Cobb teaches us to look at the world as a record of the soul's struggles to awaken and as the soul's poetry. From this perspective, the real basis of the mind is poetic. Beauty, love, and creativity are as much instincts of the soul as sexuality or hunger. Cobb shows us how artists and mystics can teach us the meaning of love, death, and beauty, if only we can awaken to their creations.
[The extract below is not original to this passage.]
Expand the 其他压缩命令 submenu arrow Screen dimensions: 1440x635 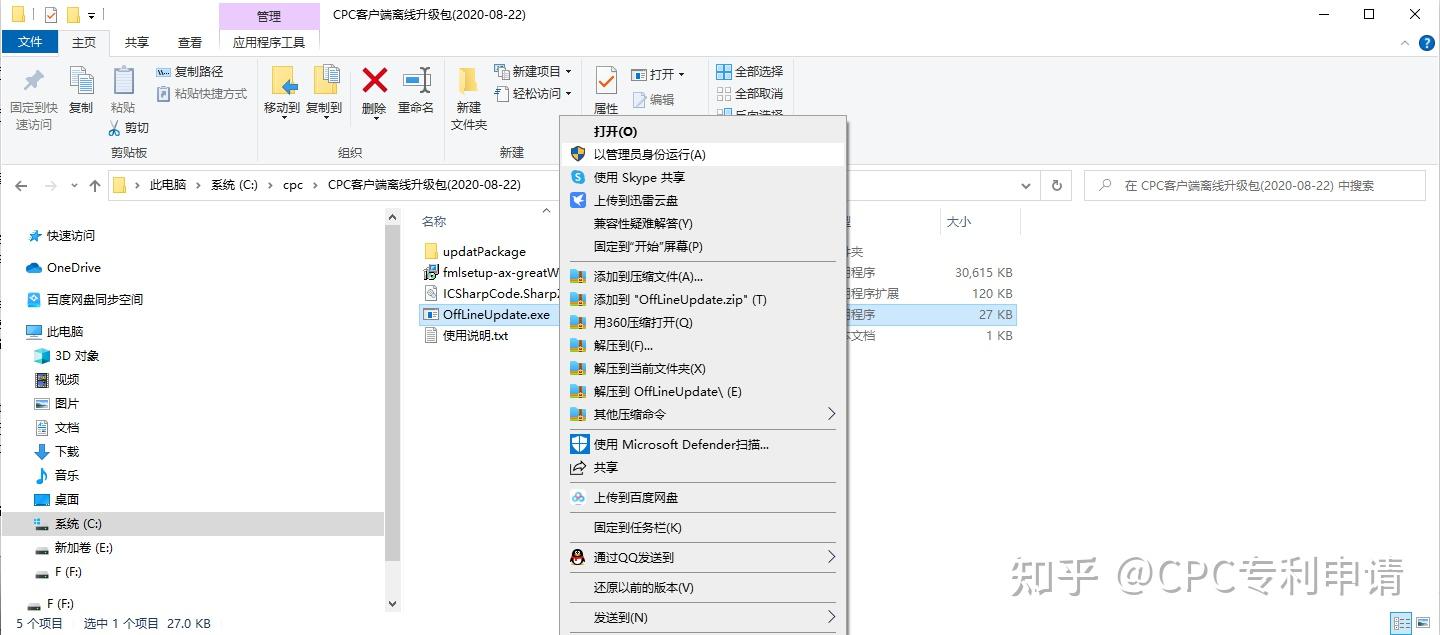point(831,414)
The exemplars here are Dante, Rumi, Rilke, Munch, Lorca, Schumann, and Tarkovsky.
Reviews
'I like Noel Cobb's outcries on behalf of ferocity, loneliness, anxiety, "the hideous hag of life", beauty sitting in the lap of terror, Edvard Munch's paintings and Garcia Lorca's panther-like poems -- let's have more.'
-- Robert Bly, author of Iron John and The Sibling Society
'In this richly stuffed book, Cobb takes psychology to the threshold and invites it into the world, where the artist is bold enough to live, where its language may have more life and its images more independence.'
-- Thomas Moore, author of The Care of the Soul and Original Self: Living with Paradox and Originality
Author
Noel Cobb was born in 1938 in Grand Rapids, Michigan. As a young man, he lived for almost a quarter century in Oslo before returning to the U.S. He has published numerous books of poetry and non-fiction. He has worked with R.D Laing, studied various forms of meditation, became a Jungian analyst, and founded a charitable trust, The London Convivium for Archetypal Studies. He is the author of Prospero's Island: The Secret Alchemy at the Heart of The Tempest.
Thomas Moore was a monk in a Catholic religious order for twelve years and has degrees in theology, musicology, and philosophy.